PASSAGE:
──────────────────────────────

Take “Texas Rose Cafe”: After percussionist Sam Clayton’s surprising lead falsetto vocal, the lurching, Delta blues-derived melody flavored by Bill Payne’s barrelhouse piano fills gave way to a New Orleans second-line bridge that metamorphosed into kind of an avant-classical motif given a Spanish tinge by Fred Tackett’s mandolin. Try that the next time a couple of friends drop over with acoustic guitars.

Payne’s piano solos were outstanding on the prototypical high-steppin’ Little Feat struts “Rad Gumbo” and “Shake Me Up.” Craig Fuller’s vocal gave “Willin’ ” even more of the aura of a renegade trucker’s bluesy lament in the intimate club setting.

Guitarist Paul Barrere’s finest moment was “Keeping Up With the Joneses,” his voice ranging freely over a funky blues riff given a jazz-noir flair courtesy Tackett’s muted trumpet and Payne’s vibes-toned synth. A blues medley of Muddy Waters’ “I Can’t Be Satisfied” and Robert Johnson’s “Hot Tamales” was given what amounted to a ‘20s-style hot-jazz arrangement with Tackett’s trumpet again in the lead.

If there was any revelation in hearing Little Feat sans electric guitars, it was the idea of the group as a timeless hot-jazz ensemble working its way through the American roots-music landscape. That and the sentiment Payne pointed to in introducing “Hangin’ on to the Good Times”: Little Feat’s members growing old gracefully with their shared history and genuinely savoring the opportunity to make their music again.

──────────────────────────────

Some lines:
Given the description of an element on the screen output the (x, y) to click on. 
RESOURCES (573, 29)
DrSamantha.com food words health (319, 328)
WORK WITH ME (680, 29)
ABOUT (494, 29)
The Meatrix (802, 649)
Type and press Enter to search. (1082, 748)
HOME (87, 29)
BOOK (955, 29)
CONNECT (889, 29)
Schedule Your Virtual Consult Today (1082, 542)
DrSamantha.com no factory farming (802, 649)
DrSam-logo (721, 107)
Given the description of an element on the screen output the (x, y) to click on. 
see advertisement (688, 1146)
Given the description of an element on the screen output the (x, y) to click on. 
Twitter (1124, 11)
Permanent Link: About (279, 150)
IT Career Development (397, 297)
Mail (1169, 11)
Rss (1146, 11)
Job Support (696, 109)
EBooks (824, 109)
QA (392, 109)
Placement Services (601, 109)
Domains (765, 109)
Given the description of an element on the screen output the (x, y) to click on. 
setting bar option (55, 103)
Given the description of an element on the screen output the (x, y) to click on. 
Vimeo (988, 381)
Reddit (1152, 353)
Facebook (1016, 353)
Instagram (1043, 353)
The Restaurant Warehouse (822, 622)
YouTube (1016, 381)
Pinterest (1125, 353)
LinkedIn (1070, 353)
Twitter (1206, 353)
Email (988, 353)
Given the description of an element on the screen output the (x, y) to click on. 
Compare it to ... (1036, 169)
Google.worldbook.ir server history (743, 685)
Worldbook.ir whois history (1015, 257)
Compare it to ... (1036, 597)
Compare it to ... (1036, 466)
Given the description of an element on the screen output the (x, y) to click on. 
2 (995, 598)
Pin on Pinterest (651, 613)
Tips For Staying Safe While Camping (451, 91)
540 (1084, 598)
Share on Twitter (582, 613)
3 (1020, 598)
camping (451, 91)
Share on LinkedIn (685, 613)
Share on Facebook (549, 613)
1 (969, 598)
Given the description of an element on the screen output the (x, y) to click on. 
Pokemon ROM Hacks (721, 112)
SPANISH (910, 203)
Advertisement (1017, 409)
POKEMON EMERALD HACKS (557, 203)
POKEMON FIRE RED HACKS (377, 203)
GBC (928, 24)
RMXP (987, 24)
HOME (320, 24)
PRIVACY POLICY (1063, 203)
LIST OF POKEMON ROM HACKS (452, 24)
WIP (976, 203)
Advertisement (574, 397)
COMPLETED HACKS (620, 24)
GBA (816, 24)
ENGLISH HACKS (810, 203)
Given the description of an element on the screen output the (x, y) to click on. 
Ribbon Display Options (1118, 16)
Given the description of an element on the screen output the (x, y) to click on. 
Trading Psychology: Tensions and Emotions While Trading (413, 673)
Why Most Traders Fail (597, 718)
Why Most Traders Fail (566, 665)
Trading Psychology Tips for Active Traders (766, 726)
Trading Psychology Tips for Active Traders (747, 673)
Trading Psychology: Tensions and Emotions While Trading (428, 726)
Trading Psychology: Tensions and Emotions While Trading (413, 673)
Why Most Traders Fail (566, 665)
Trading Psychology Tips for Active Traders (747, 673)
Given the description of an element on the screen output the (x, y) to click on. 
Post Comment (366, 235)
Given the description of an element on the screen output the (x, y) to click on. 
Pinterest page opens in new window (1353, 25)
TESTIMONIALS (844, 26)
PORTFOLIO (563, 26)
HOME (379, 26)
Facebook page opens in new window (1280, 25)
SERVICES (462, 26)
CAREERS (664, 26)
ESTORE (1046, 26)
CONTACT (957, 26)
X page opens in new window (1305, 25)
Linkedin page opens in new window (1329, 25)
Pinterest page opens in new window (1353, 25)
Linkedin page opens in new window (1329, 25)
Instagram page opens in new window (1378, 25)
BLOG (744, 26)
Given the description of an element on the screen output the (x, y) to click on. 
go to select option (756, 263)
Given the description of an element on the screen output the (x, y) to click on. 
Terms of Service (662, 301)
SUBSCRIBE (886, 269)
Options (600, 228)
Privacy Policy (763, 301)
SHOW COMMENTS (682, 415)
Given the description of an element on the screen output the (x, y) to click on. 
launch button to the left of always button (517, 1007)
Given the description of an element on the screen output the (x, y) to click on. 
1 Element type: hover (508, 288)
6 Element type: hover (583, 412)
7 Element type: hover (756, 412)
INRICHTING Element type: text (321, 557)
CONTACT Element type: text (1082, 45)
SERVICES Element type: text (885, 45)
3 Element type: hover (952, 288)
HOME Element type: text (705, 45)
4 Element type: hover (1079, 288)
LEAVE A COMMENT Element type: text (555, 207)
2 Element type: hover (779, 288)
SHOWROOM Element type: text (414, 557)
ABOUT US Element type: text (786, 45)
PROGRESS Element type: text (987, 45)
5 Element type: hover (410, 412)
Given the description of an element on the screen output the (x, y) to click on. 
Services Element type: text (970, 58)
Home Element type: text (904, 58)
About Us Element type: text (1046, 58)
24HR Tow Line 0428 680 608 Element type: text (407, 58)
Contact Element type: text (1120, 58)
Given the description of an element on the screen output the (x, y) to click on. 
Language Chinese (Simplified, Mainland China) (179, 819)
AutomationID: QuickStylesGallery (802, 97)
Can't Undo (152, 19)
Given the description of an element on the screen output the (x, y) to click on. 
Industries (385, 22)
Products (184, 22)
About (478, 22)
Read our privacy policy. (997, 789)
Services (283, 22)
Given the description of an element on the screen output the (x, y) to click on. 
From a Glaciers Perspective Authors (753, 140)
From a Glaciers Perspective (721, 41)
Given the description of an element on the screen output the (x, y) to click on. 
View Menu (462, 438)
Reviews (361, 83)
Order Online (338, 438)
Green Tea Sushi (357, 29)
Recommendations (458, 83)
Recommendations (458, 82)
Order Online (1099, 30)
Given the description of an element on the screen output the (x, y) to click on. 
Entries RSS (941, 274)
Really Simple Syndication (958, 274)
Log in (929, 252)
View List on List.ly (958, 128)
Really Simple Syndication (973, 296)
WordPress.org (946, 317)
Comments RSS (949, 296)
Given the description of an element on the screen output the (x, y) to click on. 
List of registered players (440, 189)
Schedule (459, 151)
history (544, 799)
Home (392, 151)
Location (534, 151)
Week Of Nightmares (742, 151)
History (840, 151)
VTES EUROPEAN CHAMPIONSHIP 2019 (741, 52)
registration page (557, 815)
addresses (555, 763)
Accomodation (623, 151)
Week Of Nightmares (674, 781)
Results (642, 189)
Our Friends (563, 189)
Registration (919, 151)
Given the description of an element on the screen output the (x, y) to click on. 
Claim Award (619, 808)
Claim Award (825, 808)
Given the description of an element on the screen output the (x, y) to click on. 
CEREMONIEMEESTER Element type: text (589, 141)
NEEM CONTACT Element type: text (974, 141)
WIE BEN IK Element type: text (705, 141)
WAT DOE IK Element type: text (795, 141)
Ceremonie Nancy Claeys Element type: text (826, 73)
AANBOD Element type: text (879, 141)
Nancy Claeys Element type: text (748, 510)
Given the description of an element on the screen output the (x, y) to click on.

──────────────────────────────

Write out the concert review from "Guitarist Paul Barrere’s" to "their music again.", renaming "trumpet" as "cornet" throughout. Rely only on the concert review to complete what comes next.

EXPECTED ANSWER:
Guitarist Paul Barrere’s finest moment was “Keeping Up With the Joneses,” his voice ranging freely over a funky blues riff given a jazz-noir flair courtesy Tackett’s muted cornet and Payne’s vibes-toned synth. A blues medley of Muddy Waters’ “I Can’t Be Satisfied” and Robert Johnson’s “Hot Tamales” was given what amounted to a ‘20s-style hot-jazz arrangement with Tackett’s cornet again in the lead.

If there was any revelation in hearing Little Feat sans electric guitars, it was the idea of the group as a timeless hot-jazz ensemble working its way through the American roots-music landscape. That and the sentiment Payne pointed to in introducing “Hangin’ on to the Good Times”: Little Feat’s members growing old gracefully with their shared history and genuinely savoring the opportunity to make their music again.